** START OF Material provided **

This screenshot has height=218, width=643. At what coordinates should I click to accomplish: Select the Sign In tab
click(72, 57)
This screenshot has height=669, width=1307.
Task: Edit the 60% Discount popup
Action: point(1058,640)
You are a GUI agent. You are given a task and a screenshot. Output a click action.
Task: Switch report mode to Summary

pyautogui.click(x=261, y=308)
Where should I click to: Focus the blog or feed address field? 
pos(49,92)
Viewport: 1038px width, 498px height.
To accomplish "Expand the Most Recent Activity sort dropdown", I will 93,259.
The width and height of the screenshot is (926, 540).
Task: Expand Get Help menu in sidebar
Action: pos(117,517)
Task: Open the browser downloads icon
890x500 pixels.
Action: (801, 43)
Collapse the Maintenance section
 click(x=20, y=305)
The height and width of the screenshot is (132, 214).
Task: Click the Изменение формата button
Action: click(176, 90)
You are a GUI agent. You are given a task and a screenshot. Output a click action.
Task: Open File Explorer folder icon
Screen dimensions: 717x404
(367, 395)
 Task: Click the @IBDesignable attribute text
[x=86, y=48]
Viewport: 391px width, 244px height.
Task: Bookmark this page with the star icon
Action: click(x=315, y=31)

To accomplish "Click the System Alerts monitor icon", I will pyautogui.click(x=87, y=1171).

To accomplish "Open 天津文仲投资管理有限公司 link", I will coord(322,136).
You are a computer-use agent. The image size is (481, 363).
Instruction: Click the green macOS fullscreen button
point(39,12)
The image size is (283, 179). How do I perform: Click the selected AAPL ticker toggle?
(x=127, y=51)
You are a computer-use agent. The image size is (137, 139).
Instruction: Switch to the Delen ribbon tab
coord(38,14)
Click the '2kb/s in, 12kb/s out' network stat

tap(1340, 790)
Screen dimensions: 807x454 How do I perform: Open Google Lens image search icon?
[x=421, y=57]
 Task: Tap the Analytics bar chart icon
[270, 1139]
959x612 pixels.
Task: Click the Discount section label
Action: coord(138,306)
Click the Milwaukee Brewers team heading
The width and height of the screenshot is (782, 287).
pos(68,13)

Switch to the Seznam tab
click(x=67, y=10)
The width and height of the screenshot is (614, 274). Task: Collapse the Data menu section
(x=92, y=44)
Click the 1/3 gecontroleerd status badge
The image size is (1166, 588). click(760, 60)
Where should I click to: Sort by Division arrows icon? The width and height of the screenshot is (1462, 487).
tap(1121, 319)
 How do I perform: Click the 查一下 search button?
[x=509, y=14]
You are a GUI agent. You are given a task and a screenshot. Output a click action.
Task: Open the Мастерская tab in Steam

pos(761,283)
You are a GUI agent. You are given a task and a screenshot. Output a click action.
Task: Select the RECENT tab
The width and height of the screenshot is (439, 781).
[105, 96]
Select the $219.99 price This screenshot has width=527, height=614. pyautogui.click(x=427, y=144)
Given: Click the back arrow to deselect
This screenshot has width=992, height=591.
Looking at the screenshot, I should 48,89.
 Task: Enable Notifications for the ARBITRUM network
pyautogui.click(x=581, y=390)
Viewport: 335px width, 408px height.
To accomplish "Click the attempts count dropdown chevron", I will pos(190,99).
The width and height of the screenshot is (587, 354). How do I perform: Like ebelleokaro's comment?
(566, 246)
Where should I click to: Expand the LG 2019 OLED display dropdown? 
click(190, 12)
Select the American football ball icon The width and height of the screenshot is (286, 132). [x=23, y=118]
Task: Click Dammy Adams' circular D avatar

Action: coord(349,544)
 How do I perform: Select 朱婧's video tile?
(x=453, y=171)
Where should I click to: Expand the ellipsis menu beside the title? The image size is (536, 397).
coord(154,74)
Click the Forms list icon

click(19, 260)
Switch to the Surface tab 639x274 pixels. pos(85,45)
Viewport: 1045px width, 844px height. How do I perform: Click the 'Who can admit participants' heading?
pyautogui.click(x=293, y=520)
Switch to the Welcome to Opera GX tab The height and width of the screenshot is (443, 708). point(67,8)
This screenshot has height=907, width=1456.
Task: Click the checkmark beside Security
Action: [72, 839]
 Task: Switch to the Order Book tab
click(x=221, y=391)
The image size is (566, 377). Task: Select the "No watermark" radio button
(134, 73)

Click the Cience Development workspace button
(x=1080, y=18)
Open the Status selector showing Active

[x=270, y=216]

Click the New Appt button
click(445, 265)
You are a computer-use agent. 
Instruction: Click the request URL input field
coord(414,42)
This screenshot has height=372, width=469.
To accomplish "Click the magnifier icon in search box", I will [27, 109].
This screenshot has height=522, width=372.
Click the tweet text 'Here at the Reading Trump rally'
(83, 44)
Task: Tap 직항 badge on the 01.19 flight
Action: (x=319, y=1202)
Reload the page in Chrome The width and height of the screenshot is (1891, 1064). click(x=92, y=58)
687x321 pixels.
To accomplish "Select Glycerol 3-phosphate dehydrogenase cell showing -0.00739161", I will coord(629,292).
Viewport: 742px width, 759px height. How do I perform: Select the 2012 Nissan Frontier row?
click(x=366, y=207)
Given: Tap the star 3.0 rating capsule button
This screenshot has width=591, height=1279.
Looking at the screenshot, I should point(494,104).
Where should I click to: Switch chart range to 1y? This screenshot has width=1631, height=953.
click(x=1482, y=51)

** END OF Material provided **

▸ **Task goal**: Write out, word for word, the material from the line containing "Click the New Appt button" through the final line of the material, including both ends.

▸ **Solution**:
Click the New Appt button
click(445, 265)
You are a computer-use agent. 
Instruction: Click the request URL input field
coord(414,42)
This screenshot has height=372, width=469.
To accomplish "Click the magnifier icon in search box", I will [27, 109].
This screenshot has height=522, width=372.
Click the tweet text 'Here at the Reading Trump rally'
(83, 44)
Task: Tap 직항 badge on the 01.19 flight
Action: (x=319, y=1202)
Reload the page in Chrome The width and height of the screenshot is (1891, 1064). click(x=92, y=58)
687x321 pixels.
To accomplish "Select Glycerol 3-phosphate dehydrogenase cell showing -0.00739161", I will coord(629,292).
Viewport: 742px width, 759px height. How do I perform: Select the 2012 Nissan Frontier row?
click(x=366, y=207)
Given: Tap the star 3.0 rating capsule button
This screenshot has width=591, height=1279.
Looking at the screenshot, I should point(494,104).
Where should I click to: Switch chart range to 1y? This screenshot has width=1631, height=953.
click(x=1482, y=51)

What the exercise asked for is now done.